PROMPT:
The passage below on configuring and validating Sales Model names the things that the report should verify work correctly. List them all.

Configure settings for scale

In this task, you configure workspace-level settings that prepare the model for production use. These settings won’t change what you see in the report you build next, but they’re what distinguish a lab prototype from a production-ready model.

  1. Navigate back to your workspace and find Sales Model in the workspace item list. Select the … (ellipsis) menu next to it and select Settings.

  2. Expand the Query scale-out section. Toggle Query scale-out to On.

    With query scale-out enabled, Fabric can create read-only replicas of your model so that multiple users running reports simultaneously don’t compete for the same resources. This is critical when dashboards are shared across large teams. Direct Lake models already have large semantic model storage format enabled (a prerequisite), so this setting is ready to use immediately.

  3. Expand the OneLake integration section. Toggle OneLake integration to On.

    With OneLake integration, the data in your semantic model becomes accessible as Delta tables in OneLake. This means data engineers can consume the same curated data in notebooks, pipelines, or other Fabric items without duplicating it, keeping the model as the single source of truth.

Validate the model with a report

In this section, you create a report to verify that relationships, measures, and the calculation group work correctly.

  1. Navigate back to your workspace and find Sales Model in the workspace item list. Select the … (ellipsis) menu next to it and select Create report.

  2. In the report canvas, create a Clustered bar chart visual. Add the following fields:

    • DimProduct > Category on the Y-axis
    • Total Sales on the X-axis

    Screenshot of the Clustered bar chart icon.

  3. Verify that sales data appears broken out by product category. This confirms the relationships between your dimension and fact tables are working.

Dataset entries

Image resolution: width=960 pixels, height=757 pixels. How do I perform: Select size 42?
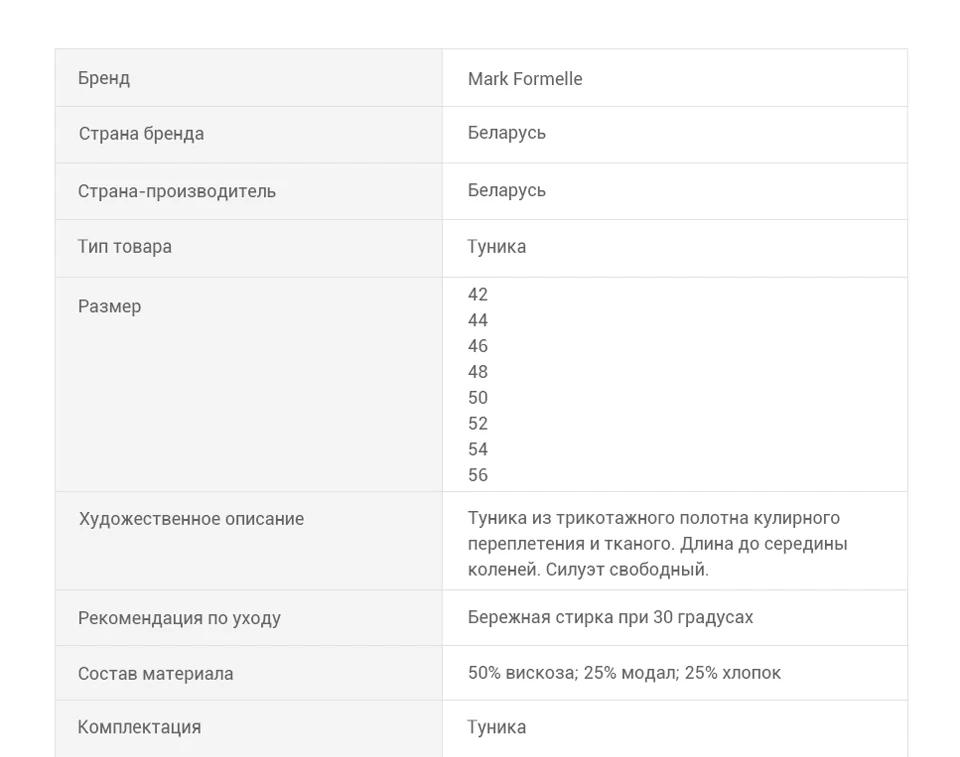click(478, 295)
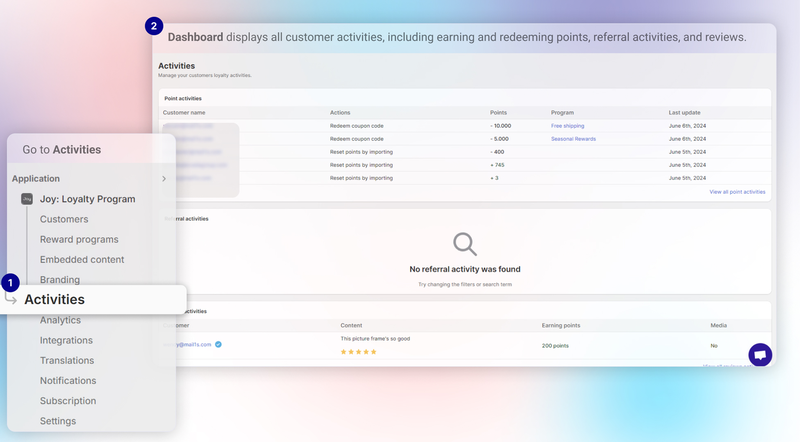
Task: Click the magnifying glass empty-state icon
Action: tap(464, 243)
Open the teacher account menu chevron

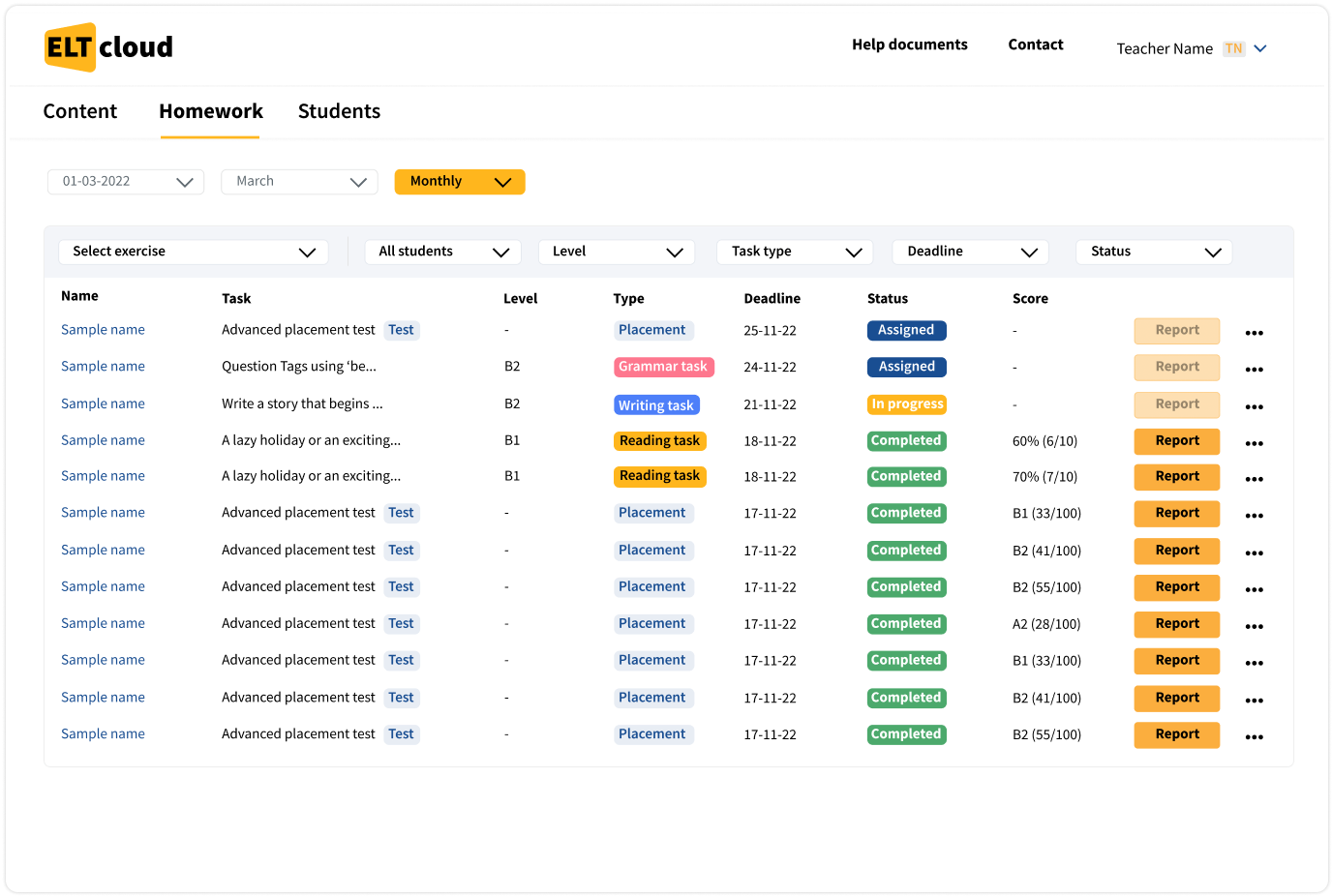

RESPONSE AREA:
- Relationships
- Measures
- The calculation group